Emerging technologies like 3D bioprinting can overcome the challenges posed by traditional methods.
This requires collaboration between researchers who understood the biological need and processes required for effective wound healing and those who could develop and optimize the technological processes to create viable dermal scaffolds. The research team from the University of Pretoria integrated the 3D bioprinting technology of ADS with advanced technologies like micro-x-ray computed tomography scanning and Amira-Avizo software. This interdisciplinary approach bridges the gap between biological sciences and cutting-edge 3D imaging and bioprinting technologies.
This research on developing artificial dermal substitutes through 3D bioprinting is significant for several reasons. Firstly, by creating advanced dermal substitutes that replicate human skin, the research offers a promising solution for treating secondary intent wounds.

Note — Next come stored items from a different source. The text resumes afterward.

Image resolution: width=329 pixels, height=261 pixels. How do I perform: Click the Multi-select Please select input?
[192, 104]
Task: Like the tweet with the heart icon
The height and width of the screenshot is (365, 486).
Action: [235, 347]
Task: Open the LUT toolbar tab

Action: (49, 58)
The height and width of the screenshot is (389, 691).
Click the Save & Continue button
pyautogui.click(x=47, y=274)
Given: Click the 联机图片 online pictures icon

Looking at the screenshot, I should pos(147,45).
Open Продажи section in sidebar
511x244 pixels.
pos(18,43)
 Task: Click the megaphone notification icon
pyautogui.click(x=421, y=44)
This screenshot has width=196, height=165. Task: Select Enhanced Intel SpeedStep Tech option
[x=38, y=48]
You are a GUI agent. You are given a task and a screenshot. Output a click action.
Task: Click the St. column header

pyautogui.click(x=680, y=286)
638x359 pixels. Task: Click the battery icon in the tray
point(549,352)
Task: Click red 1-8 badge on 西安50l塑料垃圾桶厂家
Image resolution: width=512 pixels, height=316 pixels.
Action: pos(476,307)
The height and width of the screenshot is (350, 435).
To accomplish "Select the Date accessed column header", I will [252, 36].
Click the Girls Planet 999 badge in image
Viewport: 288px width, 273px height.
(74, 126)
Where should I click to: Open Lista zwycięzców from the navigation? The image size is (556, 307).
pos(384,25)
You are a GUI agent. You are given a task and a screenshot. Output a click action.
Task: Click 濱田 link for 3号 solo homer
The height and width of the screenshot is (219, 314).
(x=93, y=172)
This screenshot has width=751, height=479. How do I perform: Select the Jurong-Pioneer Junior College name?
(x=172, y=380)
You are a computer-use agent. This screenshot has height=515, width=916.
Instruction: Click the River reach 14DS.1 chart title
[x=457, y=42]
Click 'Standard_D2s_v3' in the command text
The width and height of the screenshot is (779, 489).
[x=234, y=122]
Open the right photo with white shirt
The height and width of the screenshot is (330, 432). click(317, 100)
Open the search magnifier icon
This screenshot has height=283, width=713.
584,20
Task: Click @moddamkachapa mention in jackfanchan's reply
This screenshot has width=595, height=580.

“This improves the healing process for patients with chronic and complex wounds, addressing a critical need in reconstructive medical engineering,” Hafiza Parkar says. “Secondly, 3D bioprinting enables us to create customisable acellular dermal scaffolds that can be tailored to the specific size, depth, and nature of each patient’s wound. This personalised approach enhances the efficacy of the treatment and ensures a better fit, potentially leading to faster and more efficient healing, relieving the strain on both the healthcare system and the patient.”
Furthermore, the precision of 3D bioprinting minimizes material waste, making the process more sustainable and cost-effective compared to traditional methods. This level of efficiency has the potential to make advanced wound care solutions more accessible to a broader range of patients.
“Effective wound healing not only affects physical recovery but also has psychological benefits,” Parkar says. “By accelerating healing, this reduces the risk of non-healing wounds forming; these are susceptible to infection and can take months or years to heal. As a result, patients may experience less anxiety and improved overall well-being, leading to a better quality of life during recovery.”